High resolution mapping is an approach which can be used for shortening the large genomic segments identified in coarse QTL mapping . Extending the population size and high-density genetic maps could improve the QTL mapping resolution [26, 27]. In the present study 369 F2s and their genotyping with 56 K SNPs array as well as phenotyping data were used. This population has more than double individuals as compared to previously used population in coarse Rf QTL studies in pigeonpea . Moreover, the genetic map developed in this study has around 16 to 62 fold higher markers density as compared to previous genetic maps used for Rf QTL studies in pigeonpea [1, 2]. Furthermore, the major QTL “qRf8.1” has contributed almost half of the phenotypic variation 45.06% with LOD 51.6. Enhanced confidence level in terms of LOD and PVE values in the present study may be due to our high resolution mapping approach where large population has been used. Similar observations were made in maize, murine where LOD value considerably increased with the size of mapping population [28, 29].

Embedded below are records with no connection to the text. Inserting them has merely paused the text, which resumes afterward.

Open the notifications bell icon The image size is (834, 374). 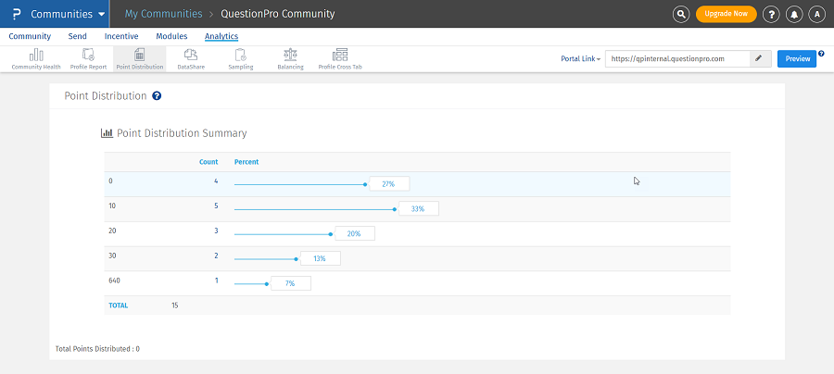[x=794, y=14]
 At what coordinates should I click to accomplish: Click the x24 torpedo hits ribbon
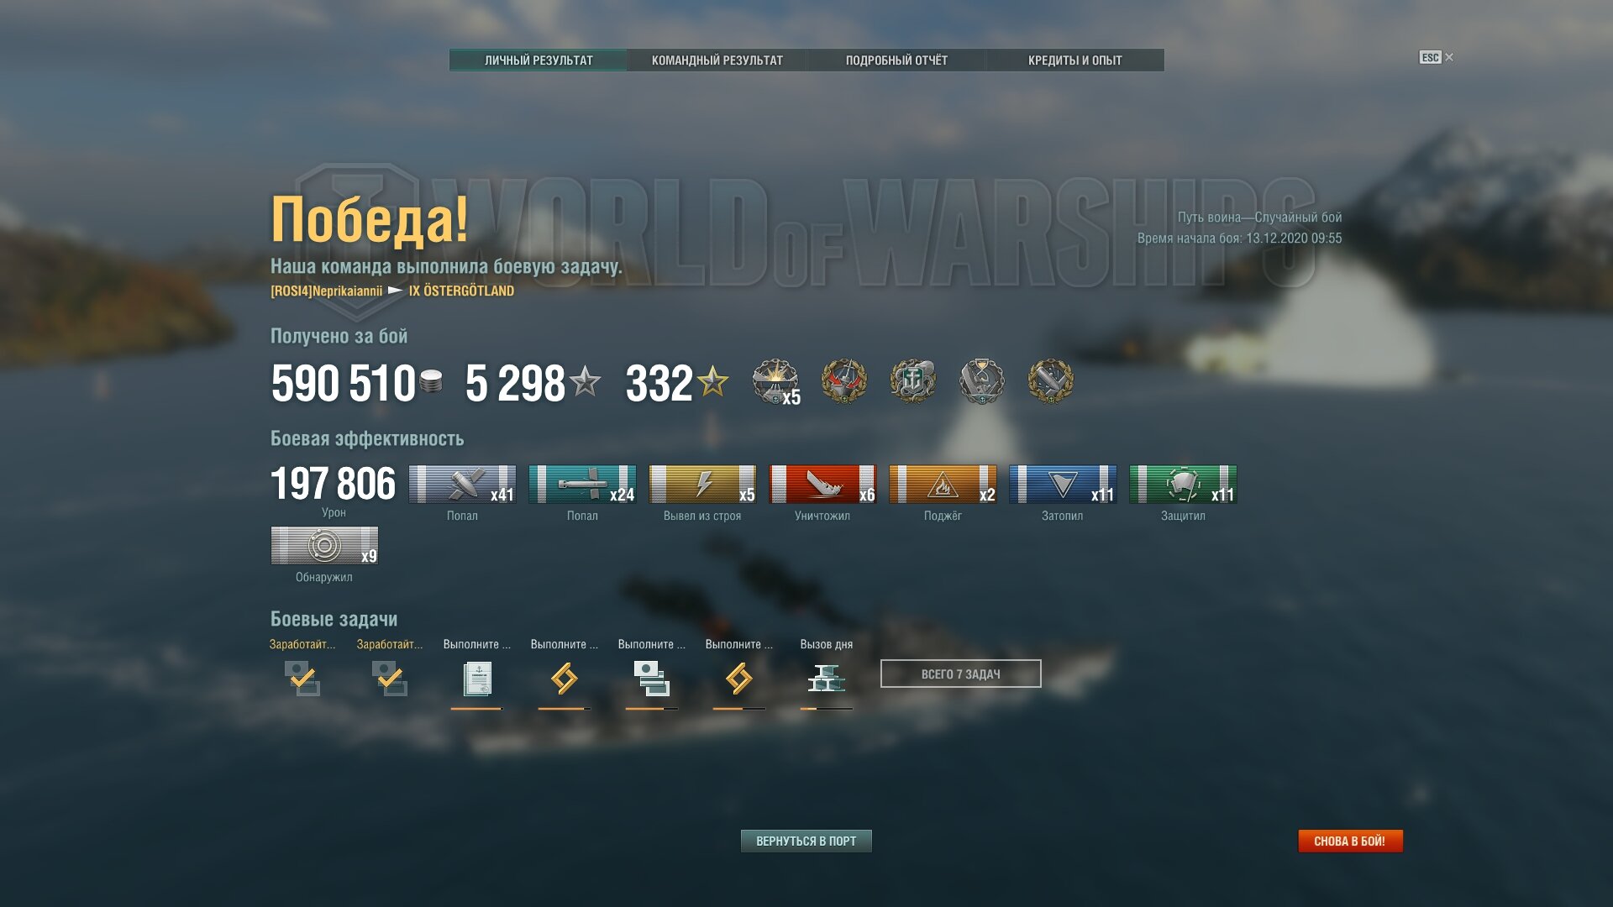[x=582, y=485]
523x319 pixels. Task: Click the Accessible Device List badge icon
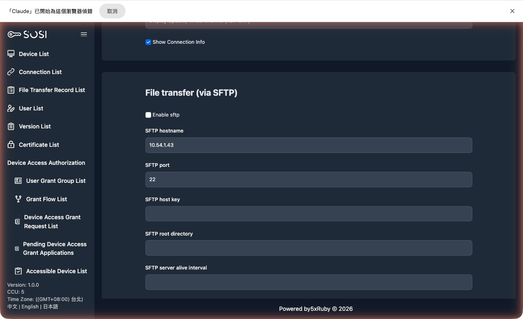(18, 271)
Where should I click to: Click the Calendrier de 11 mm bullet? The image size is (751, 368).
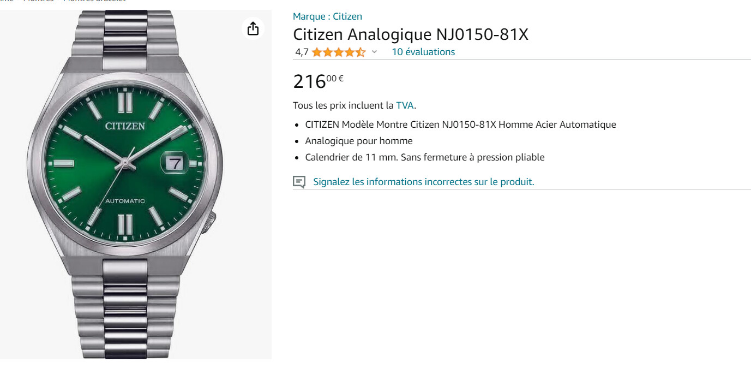424,157
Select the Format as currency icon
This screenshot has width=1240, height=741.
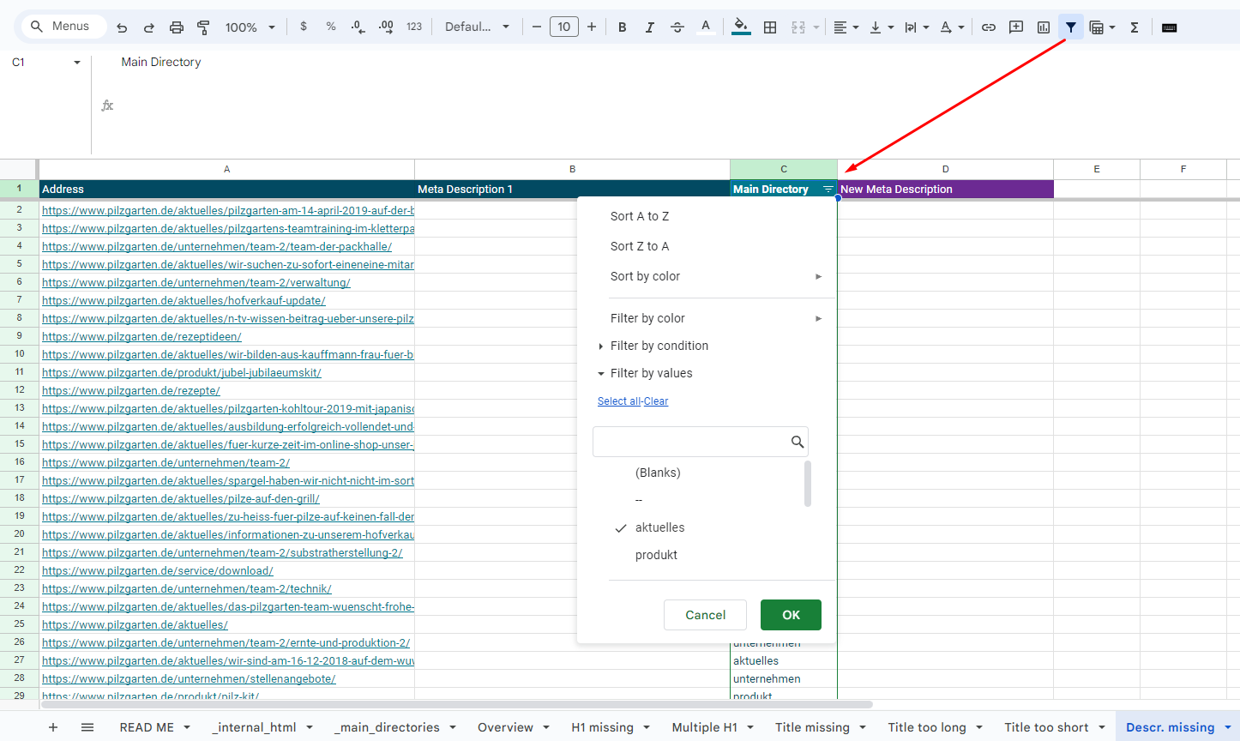[303, 27]
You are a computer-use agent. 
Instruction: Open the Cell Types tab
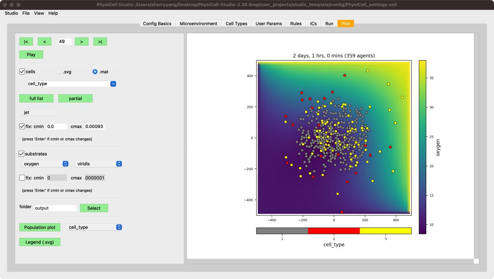tap(236, 24)
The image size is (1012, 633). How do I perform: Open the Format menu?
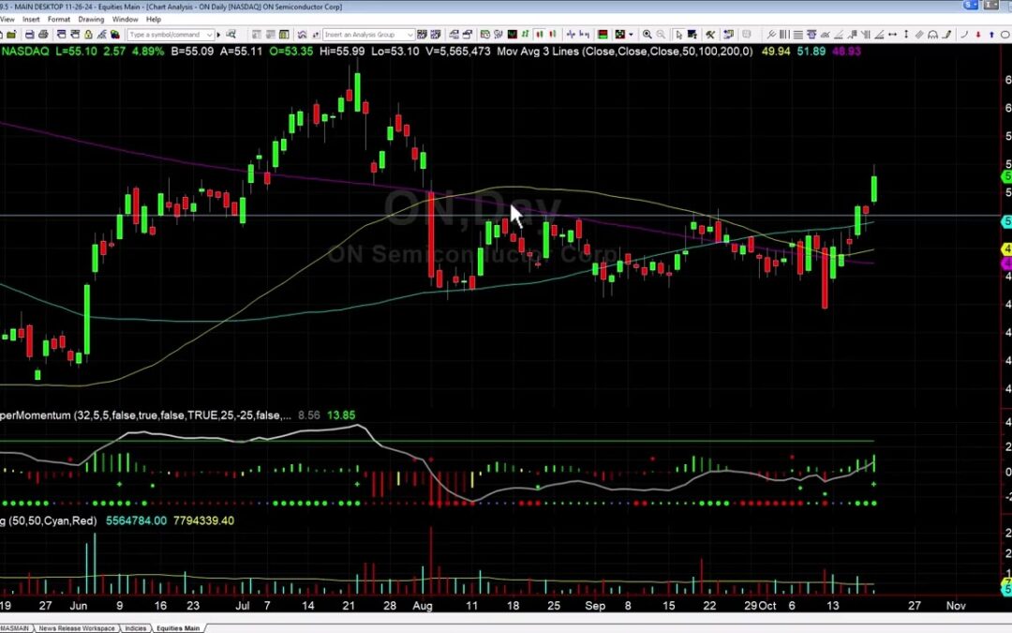(58, 19)
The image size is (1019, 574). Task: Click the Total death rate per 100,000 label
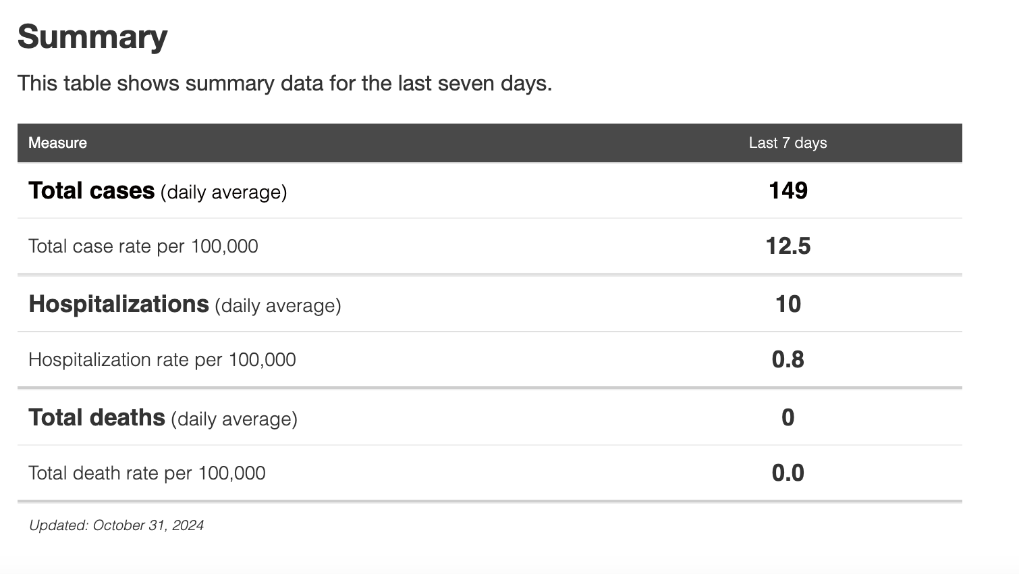146,473
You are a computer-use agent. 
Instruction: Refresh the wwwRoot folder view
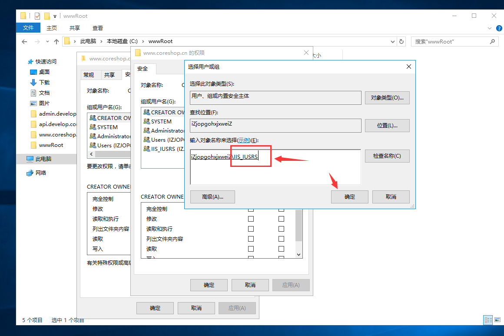pos(402,42)
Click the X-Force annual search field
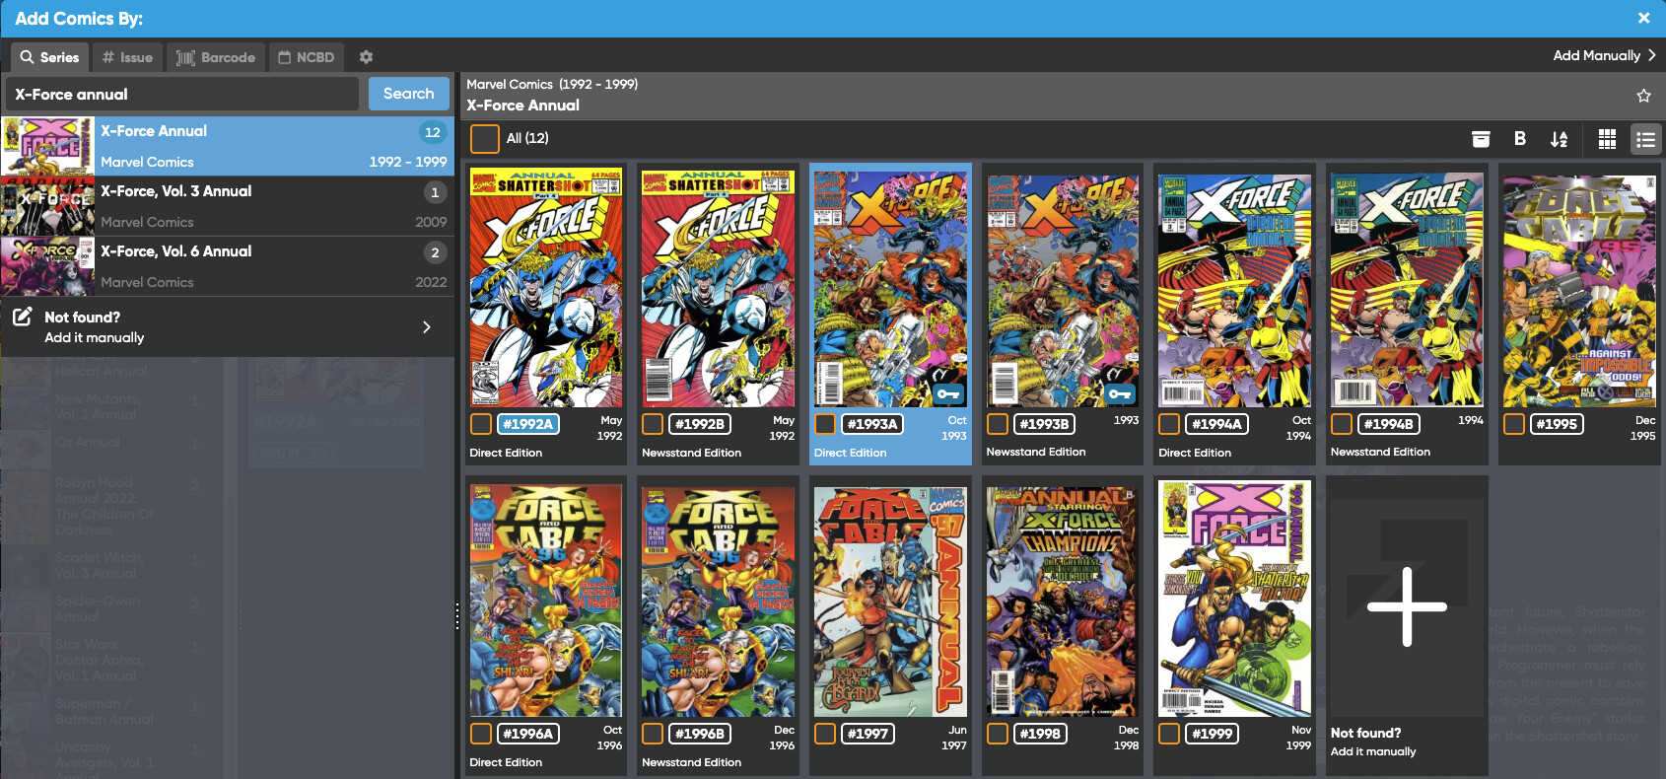This screenshot has width=1666, height=779. click(x=182, y=95)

All the Rf associated QTLs detected in this study including minor and major had significant additive effects for the trait. As expected, the alleles for increasing traits value were from ICPL 87119 for qRf7, qRf8.1, qRf8.2 and qRf9 (Table 2). These mono parental additive effects suggest that the selection of ICPL 87119 as restorer parent was very appropriate and this line has a great potential to be used as one of the best restorers in pigeonpea hybrid breeding program. The high resolution mapping of Rf in the present study has also provided 20 potential candidate genes within major QTL-region (Supplementary Table 1). Among them two genes- flowering locus protein T (FT) and 2-oxoglutarate/Fe (II)-dependent dioxygenases (2-ODDs) superfamily protein play an important role in fertility [19, 20]. The FT belongs to the FT-like family, which includes at least six close FT-like genes (FT1 to FT6) in wheat [30,31,32]. Recently it has been reported that FT1 and FT2 play an important role in spike development and fertility . The other protein 2-oxoglutarate/Fe (II)-dependent dioxygenases (2-ODDs) superfamily protein plays an important role on auxin concentration. This protein converts IAA into inactive oxIAA that in turn controls auxin concentration and homeostasis which is essential for reproductive development, including anther dehiscence, pollen fertility in rice and barley.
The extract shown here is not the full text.